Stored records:
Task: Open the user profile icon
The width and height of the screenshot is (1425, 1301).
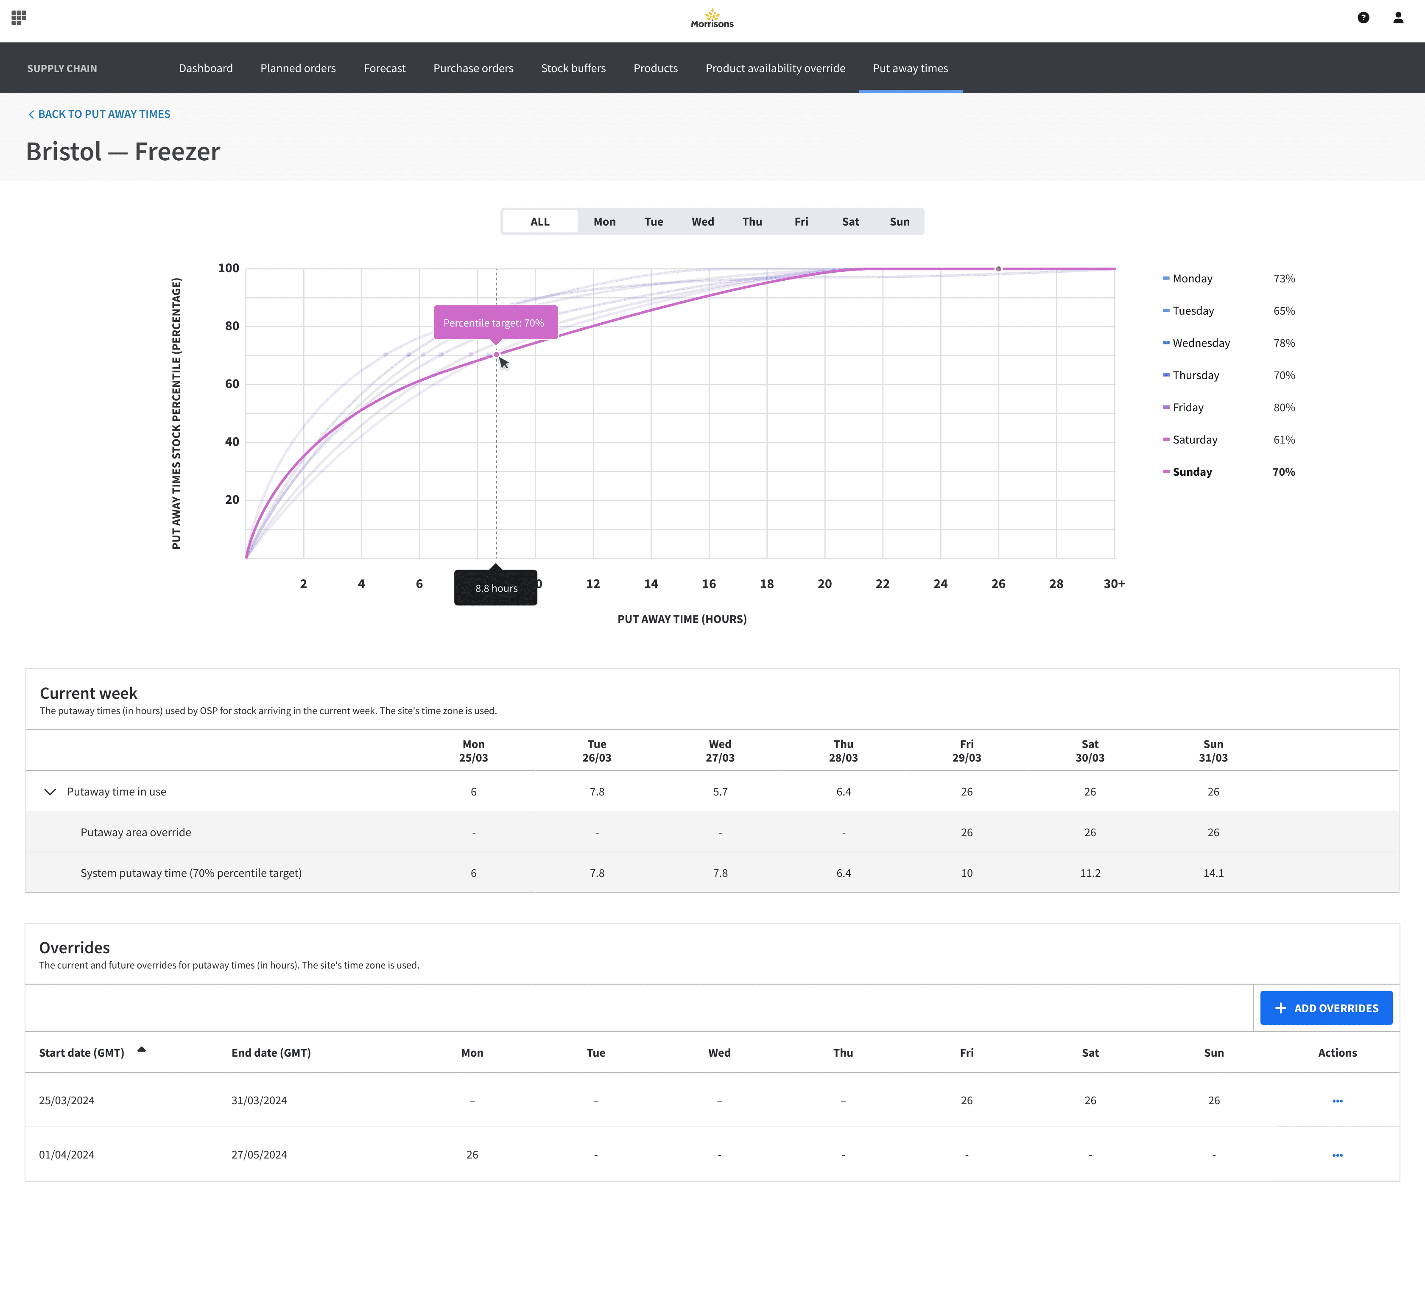Action: click(1397, 18)
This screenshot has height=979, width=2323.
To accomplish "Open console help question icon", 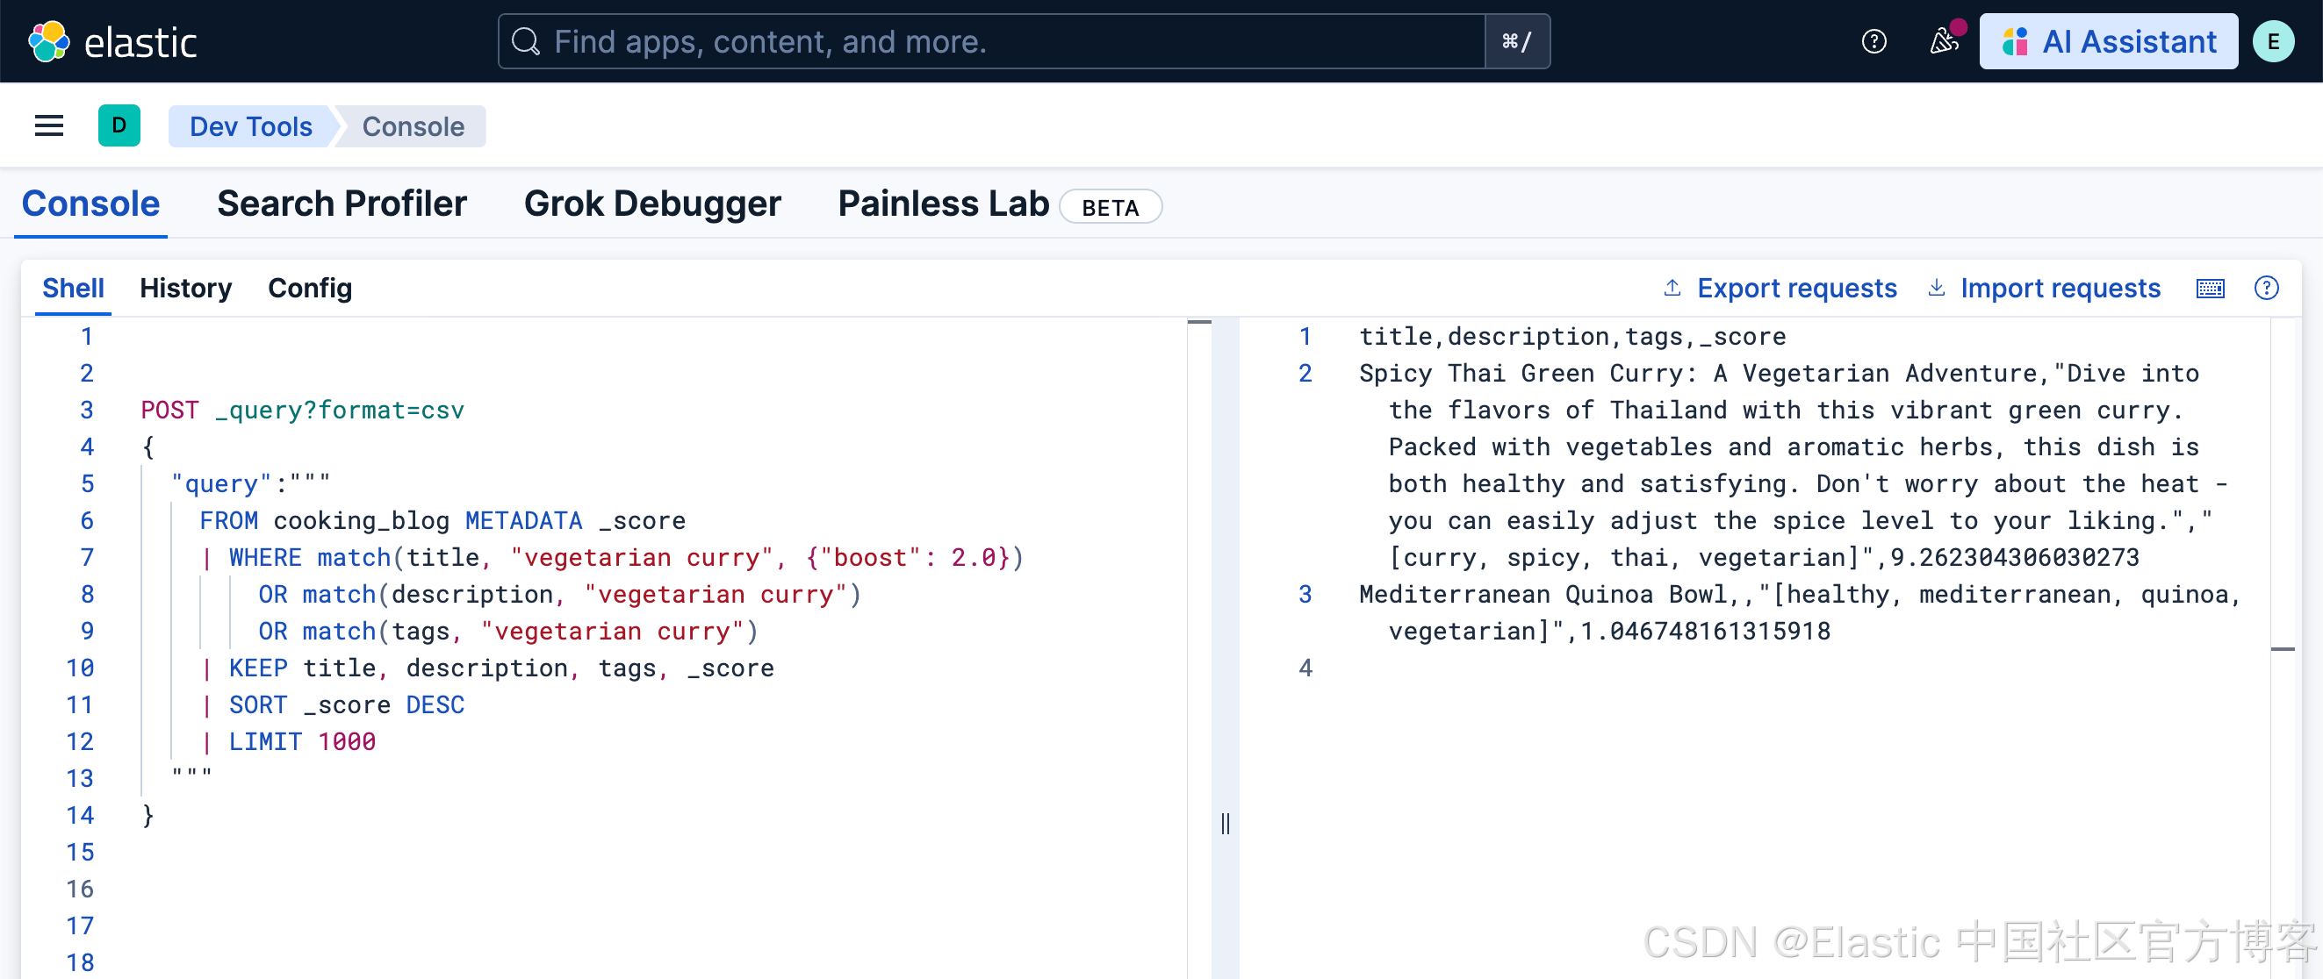I will click(x=2265, y=288).
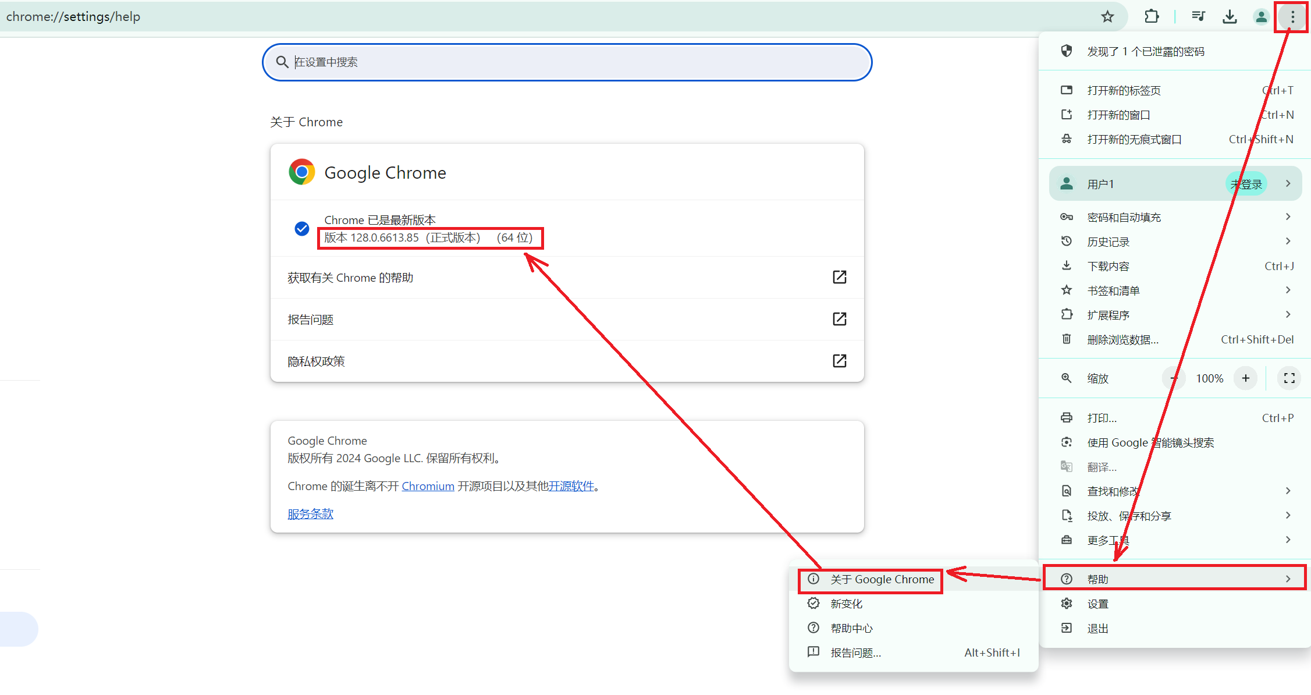The width and height of the screenshot is (1311, 695).
Task: Select 设置 from the Chrome menu
Action: 1097,604
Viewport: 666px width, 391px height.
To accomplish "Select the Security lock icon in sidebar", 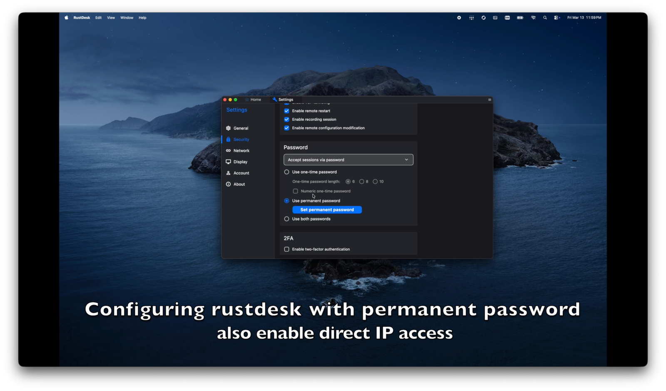I will [x=229, y=139].
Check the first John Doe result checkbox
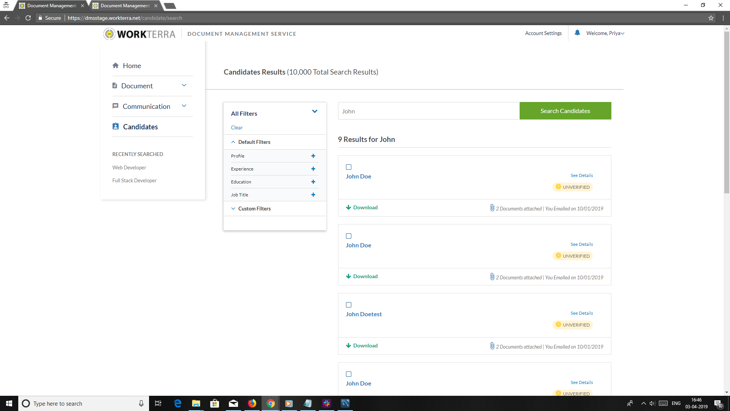730x411 pixels. (x=349, y=167)
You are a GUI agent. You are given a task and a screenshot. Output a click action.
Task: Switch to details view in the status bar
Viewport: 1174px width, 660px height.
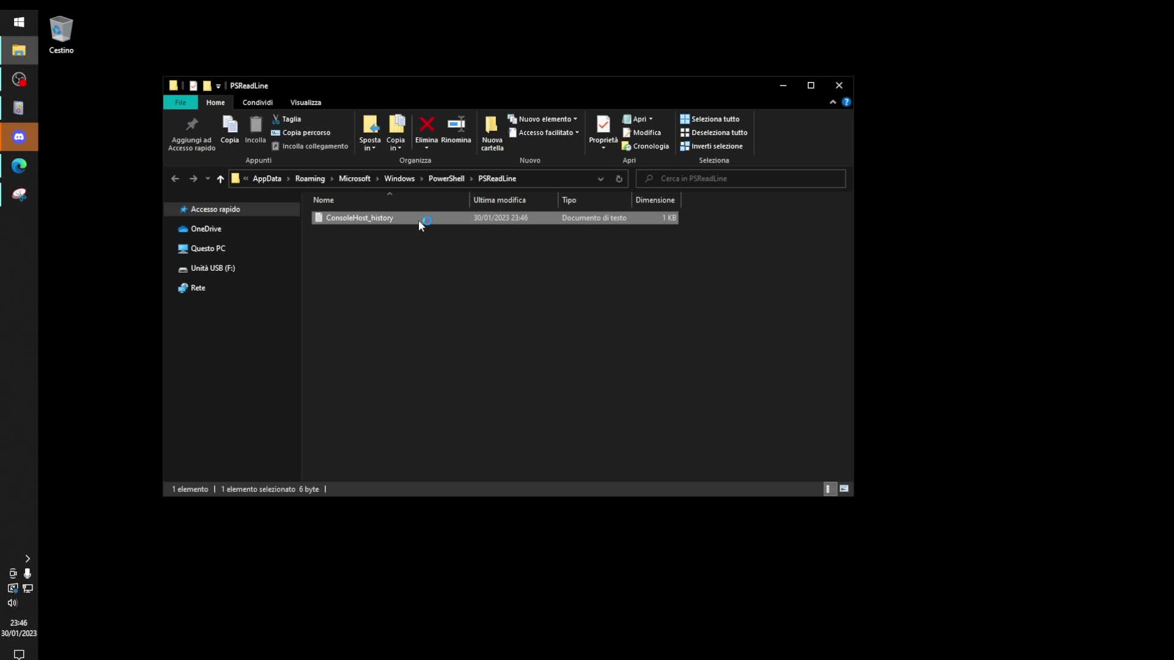click(x=829, y=489)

* **About this exercise**
Please write out exactly the lines starting at the one that contains "You are a GUI" and ending with the final line of the entries, both ends included. Do not write out any pictures.

* **Exercise solution**
You are a GUI agent. You are given a task and a screenshot. Output a click action.
Task: Switch to details view in the status bar
Viewport: 1174px width, 660px height.
click(x=829, y=489)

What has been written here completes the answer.